• [Exercise details]: Copy out all lines bearing the word "button" from the listing below.

• [Material for this task]:
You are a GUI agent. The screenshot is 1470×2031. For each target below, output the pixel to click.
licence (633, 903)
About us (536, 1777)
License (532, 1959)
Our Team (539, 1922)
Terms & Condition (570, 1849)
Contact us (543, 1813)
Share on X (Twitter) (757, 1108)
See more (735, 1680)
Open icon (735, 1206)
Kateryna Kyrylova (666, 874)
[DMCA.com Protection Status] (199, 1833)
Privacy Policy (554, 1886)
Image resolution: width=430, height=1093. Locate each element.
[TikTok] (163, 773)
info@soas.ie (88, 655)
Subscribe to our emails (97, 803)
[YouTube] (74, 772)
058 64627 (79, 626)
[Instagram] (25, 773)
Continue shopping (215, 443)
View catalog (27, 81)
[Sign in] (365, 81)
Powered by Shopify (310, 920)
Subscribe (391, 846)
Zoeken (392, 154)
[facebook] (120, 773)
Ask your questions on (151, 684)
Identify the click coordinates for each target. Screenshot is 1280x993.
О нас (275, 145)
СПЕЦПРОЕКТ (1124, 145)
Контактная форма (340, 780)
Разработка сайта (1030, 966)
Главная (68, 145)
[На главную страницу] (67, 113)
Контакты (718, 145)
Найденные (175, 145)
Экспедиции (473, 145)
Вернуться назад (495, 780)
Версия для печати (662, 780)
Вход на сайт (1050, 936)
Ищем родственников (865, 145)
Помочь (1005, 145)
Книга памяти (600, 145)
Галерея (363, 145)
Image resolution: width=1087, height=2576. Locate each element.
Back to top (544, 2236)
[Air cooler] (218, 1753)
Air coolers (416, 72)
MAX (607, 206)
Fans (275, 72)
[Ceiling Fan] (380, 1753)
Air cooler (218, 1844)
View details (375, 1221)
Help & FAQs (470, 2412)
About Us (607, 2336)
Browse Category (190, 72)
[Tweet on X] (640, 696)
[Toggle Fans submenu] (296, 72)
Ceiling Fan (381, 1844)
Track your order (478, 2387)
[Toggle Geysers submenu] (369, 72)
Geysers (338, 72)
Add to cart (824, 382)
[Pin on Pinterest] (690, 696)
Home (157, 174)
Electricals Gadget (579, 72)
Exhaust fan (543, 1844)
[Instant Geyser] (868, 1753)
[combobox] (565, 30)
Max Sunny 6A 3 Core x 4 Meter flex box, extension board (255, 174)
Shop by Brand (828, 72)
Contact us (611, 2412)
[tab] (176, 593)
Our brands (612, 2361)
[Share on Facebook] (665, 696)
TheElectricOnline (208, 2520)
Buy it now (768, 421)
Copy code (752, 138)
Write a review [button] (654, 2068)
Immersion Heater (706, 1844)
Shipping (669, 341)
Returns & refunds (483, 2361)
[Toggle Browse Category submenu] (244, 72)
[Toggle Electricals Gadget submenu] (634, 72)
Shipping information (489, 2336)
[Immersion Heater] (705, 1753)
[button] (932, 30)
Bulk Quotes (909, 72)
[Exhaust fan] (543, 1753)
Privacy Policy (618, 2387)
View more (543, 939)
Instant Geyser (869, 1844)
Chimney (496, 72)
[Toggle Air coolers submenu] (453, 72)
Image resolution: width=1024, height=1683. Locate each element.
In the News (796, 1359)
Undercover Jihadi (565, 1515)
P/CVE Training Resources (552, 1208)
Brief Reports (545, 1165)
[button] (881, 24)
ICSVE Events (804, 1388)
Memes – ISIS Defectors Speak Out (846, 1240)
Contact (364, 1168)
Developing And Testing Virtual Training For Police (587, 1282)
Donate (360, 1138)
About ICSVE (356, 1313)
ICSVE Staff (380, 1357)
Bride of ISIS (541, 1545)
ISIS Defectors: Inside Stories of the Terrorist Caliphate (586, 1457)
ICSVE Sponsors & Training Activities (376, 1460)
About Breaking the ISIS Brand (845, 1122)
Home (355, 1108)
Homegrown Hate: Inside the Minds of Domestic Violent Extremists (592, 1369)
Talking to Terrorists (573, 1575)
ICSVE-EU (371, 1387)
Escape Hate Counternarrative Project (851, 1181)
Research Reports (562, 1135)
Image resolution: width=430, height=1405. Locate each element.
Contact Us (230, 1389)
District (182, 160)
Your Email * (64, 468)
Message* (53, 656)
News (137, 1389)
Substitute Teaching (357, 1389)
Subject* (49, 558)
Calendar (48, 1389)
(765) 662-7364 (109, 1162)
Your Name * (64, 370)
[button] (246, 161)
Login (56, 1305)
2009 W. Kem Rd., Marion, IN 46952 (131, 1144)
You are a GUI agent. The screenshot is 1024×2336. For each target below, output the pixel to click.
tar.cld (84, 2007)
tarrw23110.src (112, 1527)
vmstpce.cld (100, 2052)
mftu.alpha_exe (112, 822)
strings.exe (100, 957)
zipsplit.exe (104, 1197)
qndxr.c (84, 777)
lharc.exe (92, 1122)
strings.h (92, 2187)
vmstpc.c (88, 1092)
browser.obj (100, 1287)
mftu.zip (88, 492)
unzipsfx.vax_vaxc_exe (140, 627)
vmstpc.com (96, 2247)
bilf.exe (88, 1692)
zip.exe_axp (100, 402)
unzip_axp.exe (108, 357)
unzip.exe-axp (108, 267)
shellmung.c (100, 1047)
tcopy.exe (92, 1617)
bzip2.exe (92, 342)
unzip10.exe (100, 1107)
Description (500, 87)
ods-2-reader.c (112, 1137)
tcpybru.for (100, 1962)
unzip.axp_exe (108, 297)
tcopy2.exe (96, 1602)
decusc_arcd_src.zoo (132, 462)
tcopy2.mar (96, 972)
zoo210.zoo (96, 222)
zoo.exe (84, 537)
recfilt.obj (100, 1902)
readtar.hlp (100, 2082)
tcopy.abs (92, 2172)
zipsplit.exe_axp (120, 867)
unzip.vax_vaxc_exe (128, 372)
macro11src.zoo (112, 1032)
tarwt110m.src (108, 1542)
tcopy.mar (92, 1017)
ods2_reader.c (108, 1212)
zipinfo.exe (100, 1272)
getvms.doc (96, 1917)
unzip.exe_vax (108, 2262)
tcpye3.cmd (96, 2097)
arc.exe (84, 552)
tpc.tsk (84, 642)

• [Response box]:
Write a review [button] (654, 2068)
[button] (932, 30)
[button] (881, 24)
[button] (246, 161)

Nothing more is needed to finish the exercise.